La France s’illustre donc par ses capacités inventives dans des domaines différents, voire complémentaires, de ceux de l’industrie anglaise. Les métaux non ferreux, les soieries, la porcelaine, les tapisseries, les parfums, la bijouterie, le luxe en général, mais aussi la multitude des articles dits de Paris (jouets, bibelots, petits articles de mode comme les peignes ou les lunettes…) etc. Il existe aussi une spécificité des inventeurs français par rapport aux Anglais selon Liliane Hilaire-Pérez qui écrit : « L’originalité des inventeurs français tient à leur souci de se distinguer des hommes de métier par des compétences spécifiques, clef de voûte du privilège exclusif de 1762 et du mode de reconnaissance par les cercles éclairés. (…). Plus qu’une rupture proclamée avec le monde des métiers, le processus concerne plutôt la place acquise, dans les arts, par la raison, le travail et le bien commun. (…) Bien que les ateliers spécialisés soient fort rares au XVIIIe siècle, les mécaniciens, ingénieurs mécaniciens et ingénieurs brevetés sont des titres reconnus et qu’affectionnent les inventeurs. (…) l’horloger parisien de Villiers, inventeur d’une pompe pour purifier l’eau de Seine en 1789, s’intitule “ingénieur hydraulique“ lorsqu’il s’adresse à l’Assemblée nationale en 1790 »[41]. Daniel Roche résume l’originalité française par rapport à l’Angleterre dans la préface du même ouvrage : « L’artisan inventif est, à la fin du XVIIIe siècle, un héros social, plus technicien que savant en Angleterre, plus savant que technicien en France, installé sans problème entre dérogation et protection en France, entre contrôle et liberté en Angleterre ; dans les deux pays aspirant à la libéralisation du génie, contre la tutelle académique au royaume des Bourbons, contre celle du profit dévastateur dans celui des Hanovre »[42].

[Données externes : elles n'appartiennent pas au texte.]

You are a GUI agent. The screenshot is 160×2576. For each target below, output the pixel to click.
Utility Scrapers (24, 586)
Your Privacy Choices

Ainsi, grâce à la protection royale et à l’ambiance scientiste, il existe encore une capacité considérable d’innovation technique dans le royaume de France du XVIIIe siècle finissant, il suffit pour cela, par exemple, de constater la première conquête de l’air par les montgolfières et les ballons français[43]. Puis, au fil du XIXe siècle, et plus particulièrement entre 1848 et 1873, une certaine concentration capitaliste se produit aboutissant au développement d’établissements industriels plus vastes. Ce deuxième aspect contribue à nuancer le « retard français ».


Notes :

[38] Franklin Mendels, Industrialisation and Population Pressure in XVIIIth century Flanders, thèse soutenue devant l’université du Wisconsin en 1969.

[39] John Komlos, Nutrition and Economic Development in the Eighteenth-Century Habsburg Monarchy. An Anthropometric History, Princeton, Princeton University Press, 1989.

[40] Jean-Marc Olivier, Des clous, des horloges et des lunettes. Les campagnards moréziens en industrie (1780-1914), Paris, CTHS, 2004.

[41] Liliane Hilaire-Pérez, L’invention technique au siècle des Lumières, Paris, Albin Michel, 2000, p. 147-148.

[42] Ibidem, p. 22.

[43] Marie Thébaud-Sorger, L’Aérostation au temps des Lumières, Rennes, PUR, 2009 et Luc Robène, L’homme à la conquête de l’air. Des aristocrates éclairés aux sportifs bourgeois, Paris, L’Harmattan, 1998.